Difficile d’imaginer qu’ils ne seront pas récompensés dans leurs futures carrières respectives par tous ces efforts déployés. Pour Anne, la récompense sera peut-être ce stage de 6 mois à Singapour qu’elle recherche pour se rapprocher de Bali l’année prochaine. Cette expérience pourrait aussi être le début d’une vocation dans l’humanitaire avec déjà de belles réalisations au compteur. Aujourd’hui, l’ère numérique permet aux jeunes générations de voir grand et de participer à des projets qui les dépassent individuellement. Pour elles, tout est opportunité.

Qu’est-ce que tout cela peut nous inspirer ?

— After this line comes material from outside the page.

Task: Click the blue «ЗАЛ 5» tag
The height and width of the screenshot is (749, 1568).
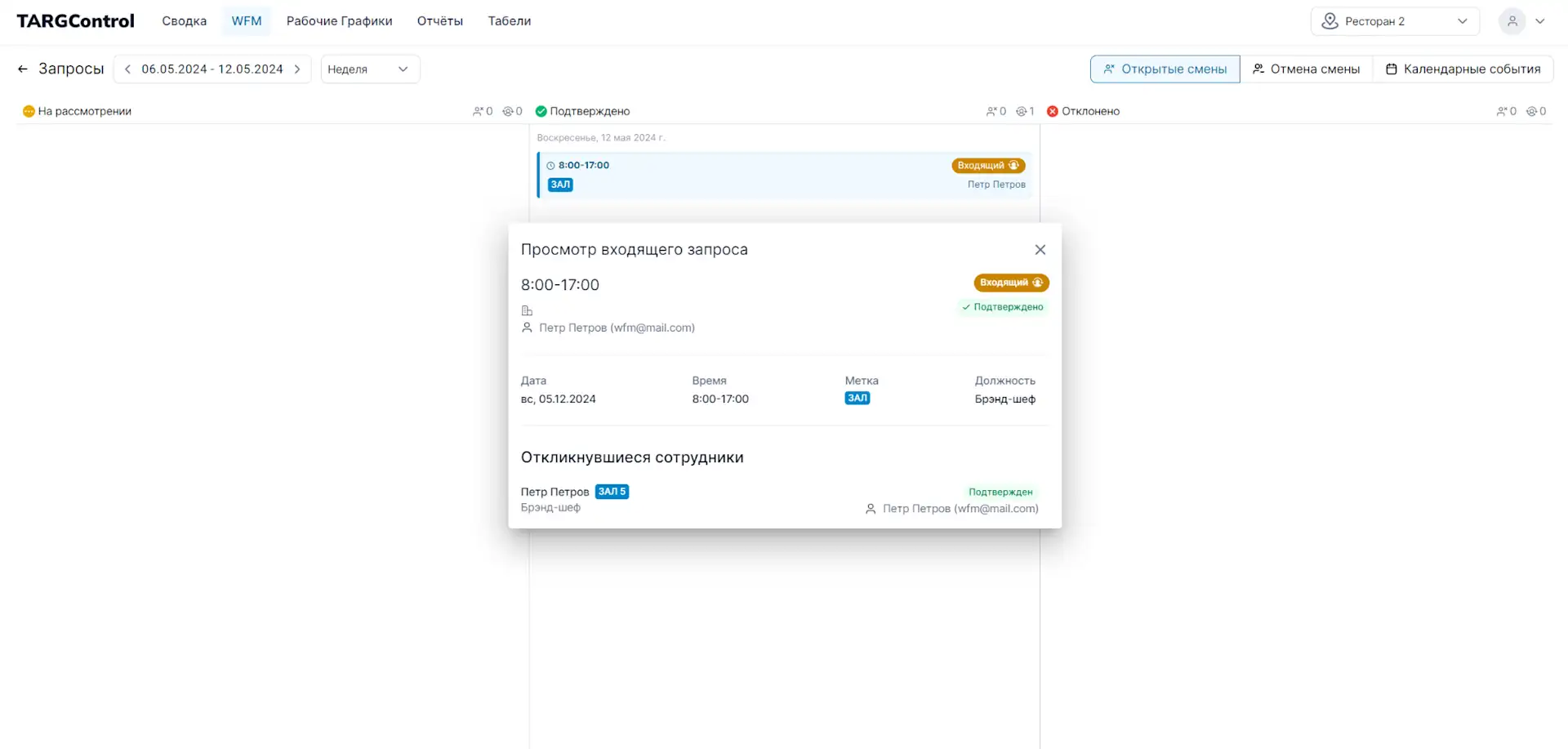Action: pyautogui.click(x=612, y=491)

Pourquoi ne pas en tirer avantage du côté des OBNL ? On parle souvent de l’enjeu de la relève au sein des conseils d’administration, un peu moins de la place des jeunes dans le giron des organisations en tant qu’ambassadeurs et percolateurs. Nous avons vu apparaître des offres sur-mesure pour séduire leur générosité telles que Génération Centraide ou le projet X | Leucan. Toutes deux reposent sur un membership mensuel donnant accès à des tirages pour remporter des expériences, majoritairement des places de spectacle. En attendant le bilan de ces initiatives pour en mesurer l’engagement, il y a selon moi matière à explorer de nouvelles avenues. Nous pouvons par exemple rester dans le registre de l’expérience en déplaçant le curseur du fun vers le développement de soft skills.